Quando algum pensamento produz desprazer, as percepções relativas são transformados em imagens que são associadas por catexia colateral de forma a reduzir a Q do sistema. O afeto de desprazer tende a produzir uma descarga motora que corresponde com a interrupção do pensamento (associação de imagens).
A alucinação corresponde a um refluxo de grandes quantidades de Q de psi rumo à phi (e também w).
Duas regras da defesa contra o desprazer e a dor.
Primeira regra biológica: todo conteúdo que é indicado como real merece atenção.
Segunda regra biológica: interpretar a liberação de desprazer como um sinal para abandonar uma determinada via associativa. Dirigir a atenção para outro lugar.
3.4
“o início do pensamento é a formação de juízos”. Percepção dividida entre a coisa (constante, mas incompreendido) e os atributos (atributos mutáveis da coisa).
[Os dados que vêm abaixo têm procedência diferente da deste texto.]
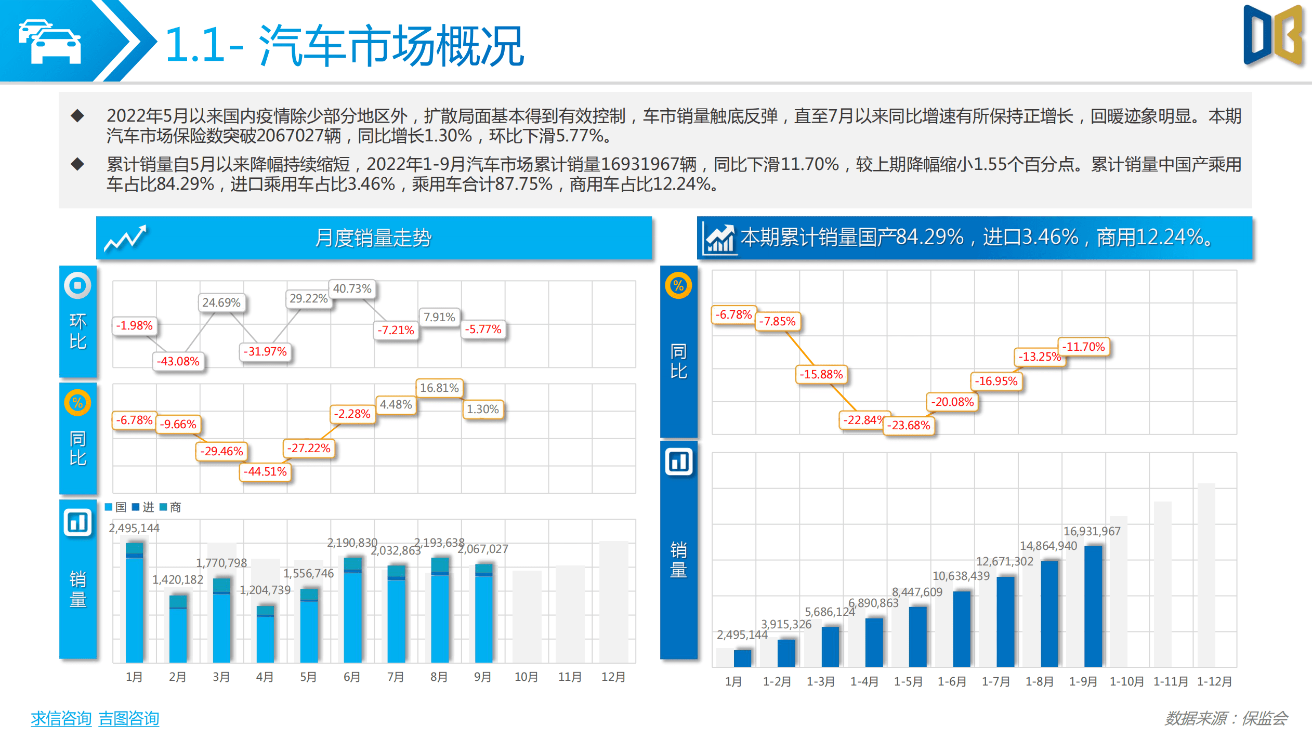The image size is (1312, 738).
Task: Select the trend-line icon beside 月度销量走势
Action: pos(126,238)
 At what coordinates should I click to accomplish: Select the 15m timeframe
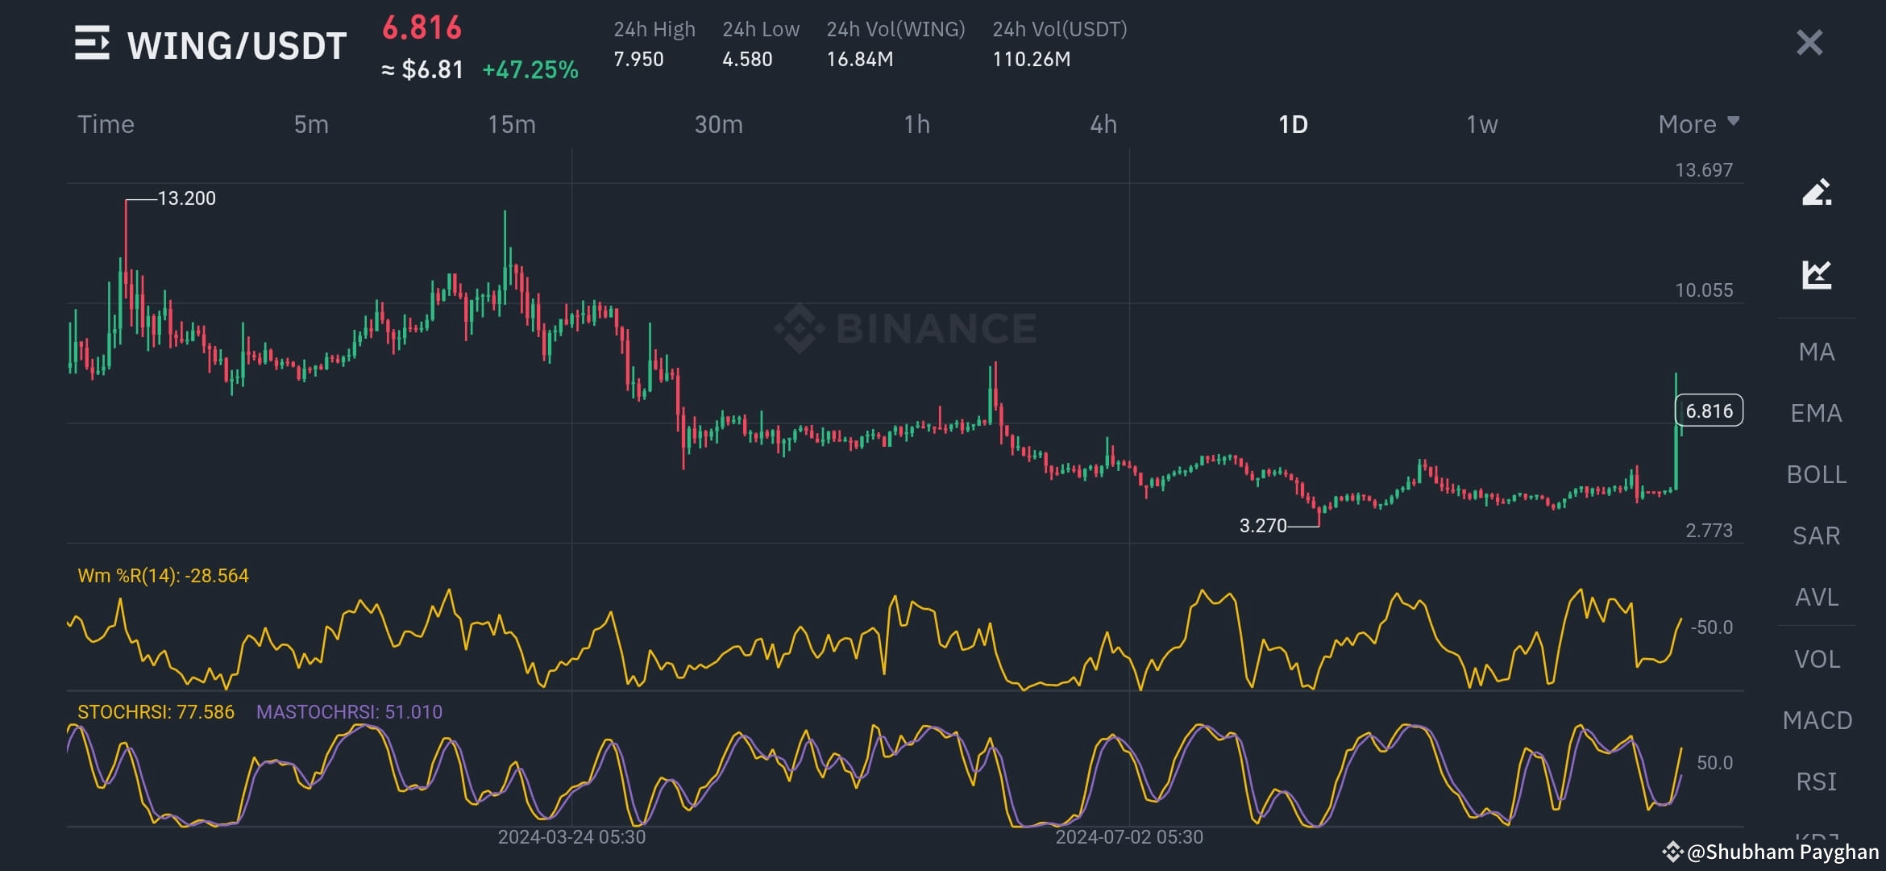513,124
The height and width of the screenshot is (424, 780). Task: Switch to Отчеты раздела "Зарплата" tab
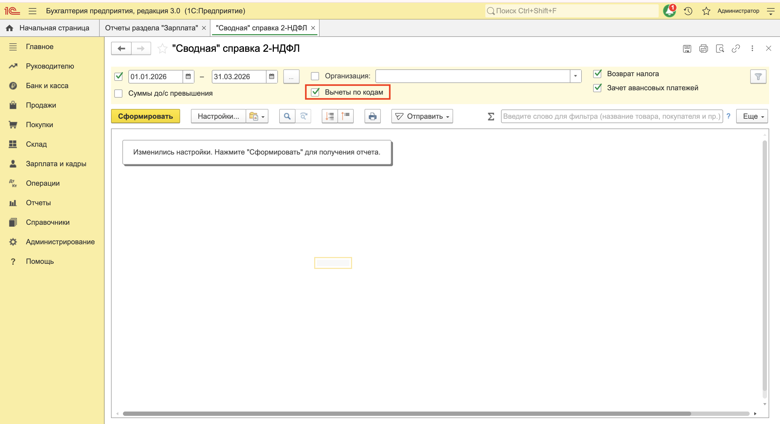click(151, 28)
O complexo-coisa continua reaparecendo em combinações diversas com o complexo-atributo. Vias de pensamento ligam esses dois tipos de complexos ao estado de desejo. Assim o juízo do pensamento resulta em economia de Q.
Entre a percepção e a identidade existe uma imagem motora (M) intensamente facilitada. Ao longo da ação, uma nova comparação deve ser feita entre a informação que chega sobre os movimentos e os movimentos pré-catexizados para realizar correções necessárias.
Erro de juízo: desconsiderar alguma diferença significativa entre o complexo-coisa e o complexo-atributo. A realidade fica comprometida.
Erro de atenção: elementos significativos não são percebidos, ficam fora do campo devido à falta de pré-catexia (ego desviou a atenção da percepção).
Pensamento cognitivo: como preparação ao pensamento prático. Ele avalia todas as vias possíveis de ação em busca da mais favorável ao movimento.
Pensamento crítico examinador: ocorre quando o processo de expectativa seguido pela ação específica não causa satisfação, mas desprazer. Ele procura repetir toda a passagem da Q a fim de detectar alguma falha no pensamento ou defeito psicológico. Regras da lógica são biológicas. A biologia é lógica.